## [Goal of the exercise]
Check every line of the data below for the string "agent", and copy the ones that hold it.

## [Data records]
---*---
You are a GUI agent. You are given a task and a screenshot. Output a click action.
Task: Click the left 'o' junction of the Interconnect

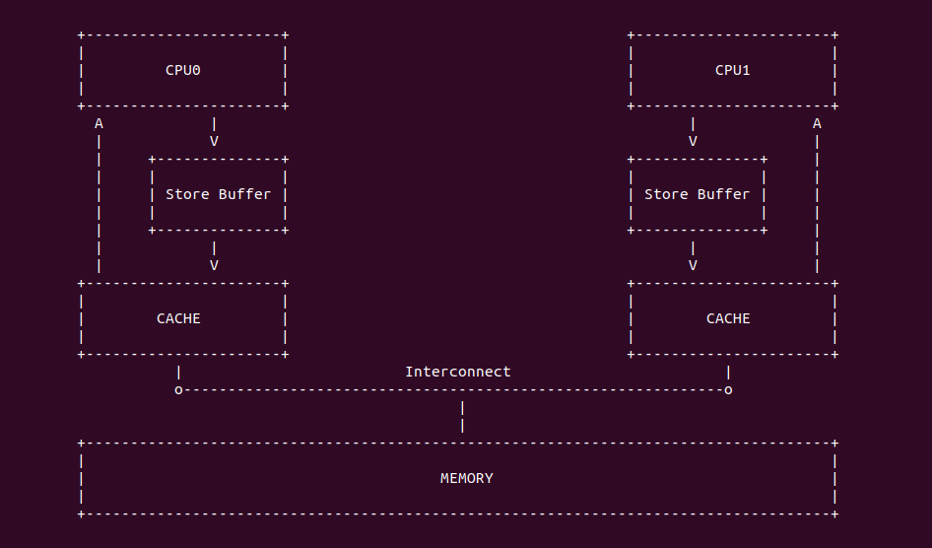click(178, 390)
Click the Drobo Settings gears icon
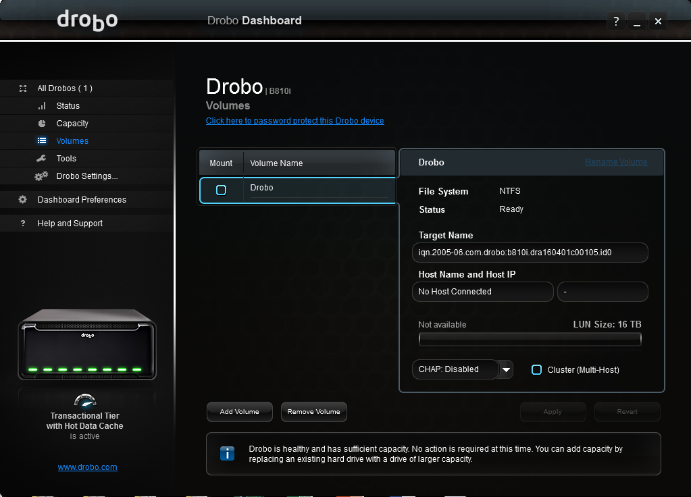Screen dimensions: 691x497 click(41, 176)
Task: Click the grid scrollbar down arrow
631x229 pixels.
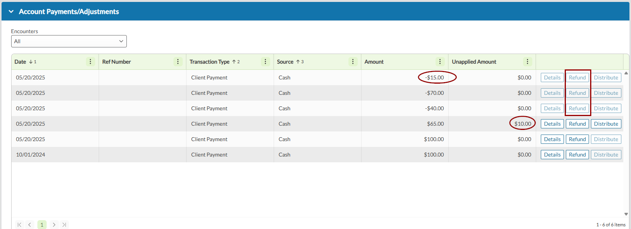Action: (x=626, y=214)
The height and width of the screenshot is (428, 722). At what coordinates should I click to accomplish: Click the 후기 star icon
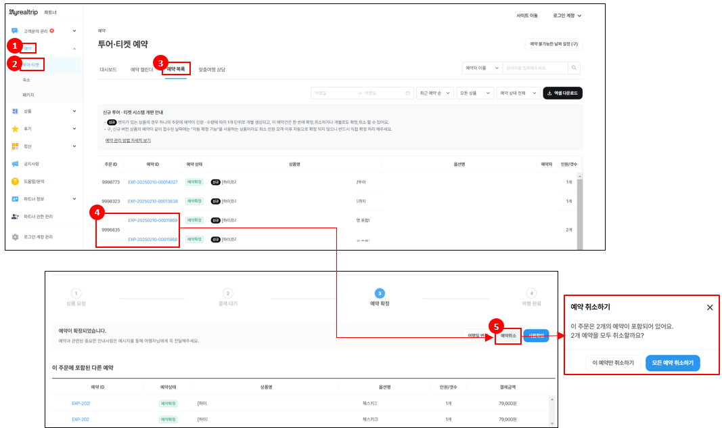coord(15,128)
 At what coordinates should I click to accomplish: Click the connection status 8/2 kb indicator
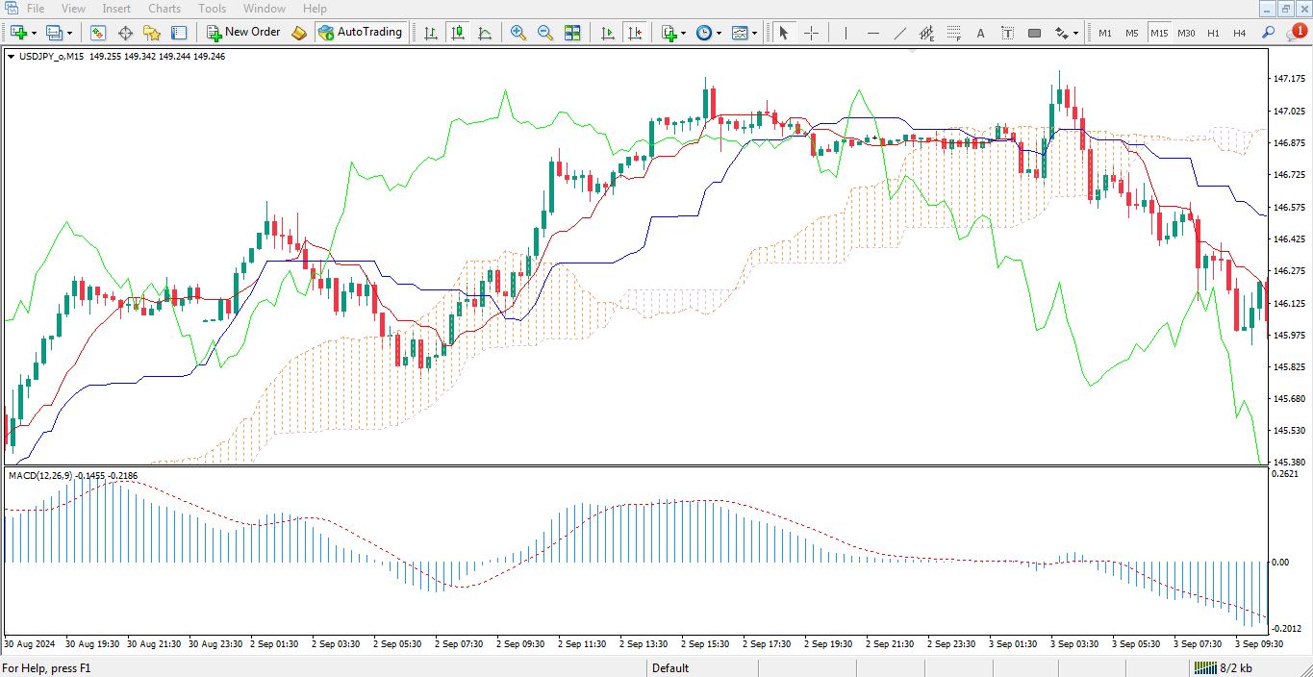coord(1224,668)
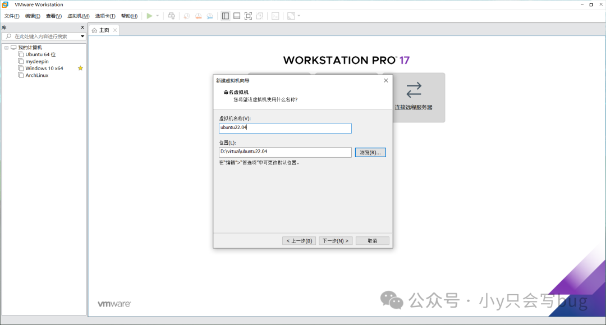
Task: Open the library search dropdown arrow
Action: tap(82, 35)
---*---
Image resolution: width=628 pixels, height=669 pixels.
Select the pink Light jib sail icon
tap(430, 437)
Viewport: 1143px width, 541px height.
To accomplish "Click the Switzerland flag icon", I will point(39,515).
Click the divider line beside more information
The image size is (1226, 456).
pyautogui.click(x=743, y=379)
---*---
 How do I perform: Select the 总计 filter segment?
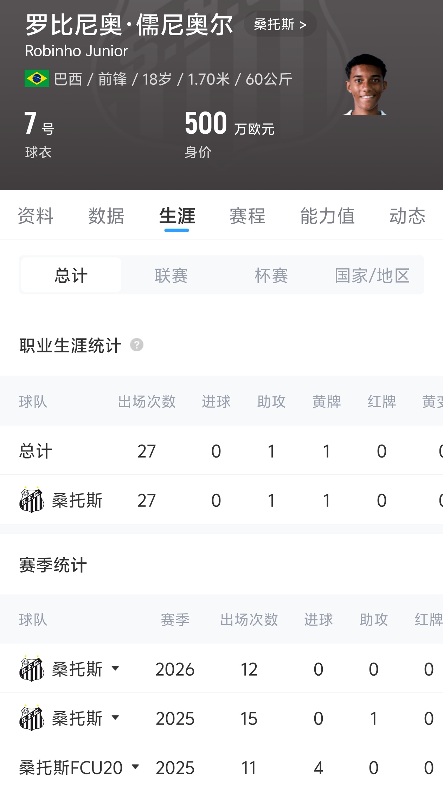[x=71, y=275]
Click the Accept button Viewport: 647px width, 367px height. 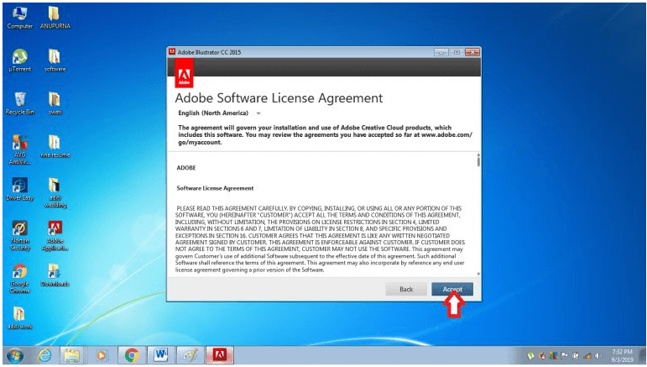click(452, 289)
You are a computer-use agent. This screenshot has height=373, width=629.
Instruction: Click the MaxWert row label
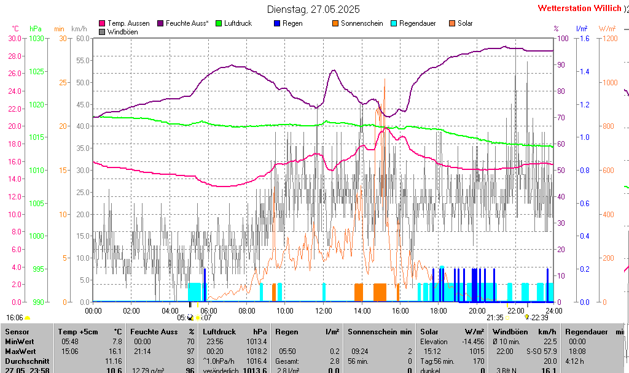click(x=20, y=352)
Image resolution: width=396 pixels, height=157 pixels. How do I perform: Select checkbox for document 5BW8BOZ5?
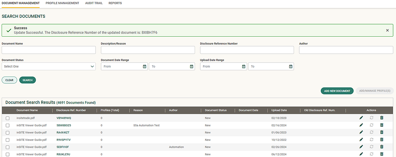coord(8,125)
---*---
## [Problem solution]
You are a GUI agent. You are given a task and a screenshot. Output a click action.
You are a computer-use agent. This screenshot has height=373, width=629.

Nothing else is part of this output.